Тогда он в первый раз почувствовал какое-то тяжелое недоумение. Неужели мама так думала или неужели она притворялась? Из-за такой пустяковины, как какая-то растрепанная ворона! Правда, он шалун и все говорят, что в 12 лет можно было бы быть постепеннее. Но ведь если бы мама знала, как трудно удержаться от шалостей, и, главное, если бы она знала, как у него мучительно и скверно на душе, потому что у него замечание и потому что он ее обманул. И обманул-то ее потому, что боялся «возмутительной» точки зрения.
Он остановился перед зеркалом и стал внимательно оглядывать свою фигуру. На груди, под расстегнутой курткой, висел на тесемке гимназический галстук, похожий на черную тряпочку, а грудь была узенькая, ввалившаяся, с торчащими вперед плечами. На тонкой обнаженной шее круглая, как шар, сидела стриженная бобриком белокурая голова с круглым розовым лицом, с круглыми щеками и круглым вздернутым носом.
— А все-таки в моей наружности есть что-то, — подумал он, — для мужчин нужно значительное умное лицо. Досадно, что у меня толстые румяные щеки, но это оттого, что я ем слишком много булок.
Он сморщил лоб и сдвинул брови.
«Печать страдания», — подумал он. И вдруг почти непрерывная все эти дни мучительная тревога заскребла на сердце, и замечание в сведениях опять ясно встало перед глазами.
Неожиданно для самого себя Андрик дернул головой, руками и ногами, весело засвистел и, раскатываясь по паркету на мягких подошвах, помчался в детскую.
Еще в коридоре он едва не столкнулся с Сережей, который тоже опрометью бежал куда-то.
— Ну, уж в этом никто не виноват. Никто! — быстро заговорил Сережа, моргая и жестикулируя. — У Мишки носом кровь, но уж это никто. Он сам залез под кровать. Я его тянул за одну ногу, потому что он был утопающий и в море есть акулы.
В детской был хаос и шум. Все столы и стулья были перевернуты, игрушки кучами лежали на полу. Из книжных шкафов все тетради и книги были свалены на кровати, а сами шкафы изображали не то какие-то экипажи, не то части погибшего корабля.
Теперь весь шум сосредоточивался вокруг умывальника.

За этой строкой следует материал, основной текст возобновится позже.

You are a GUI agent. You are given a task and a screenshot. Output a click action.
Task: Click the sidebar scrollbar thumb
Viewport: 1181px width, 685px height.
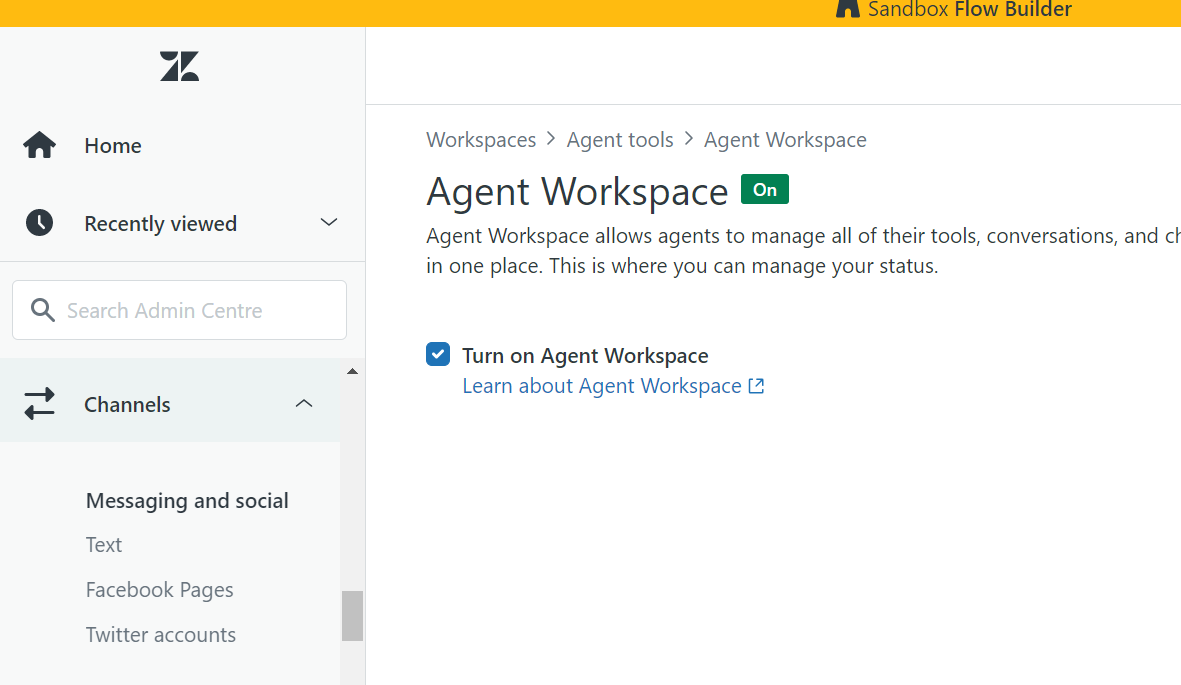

В центре, едва касаясь подбородком края таза, стоял пострадавший Мишка, сын горничной, с вымазанным кровью лицом и мокрым от воды передом рубашонки; Бобка пускал струю, опуская кран, а Ляля, немного брезгуя и превозмогая свою брезгливость, размазывала своей маленькой мокрой рукой кровь и грязь на Мишкином растерянном и испуганном лице. Все были мокры, возбуждены и недовольны друг другом.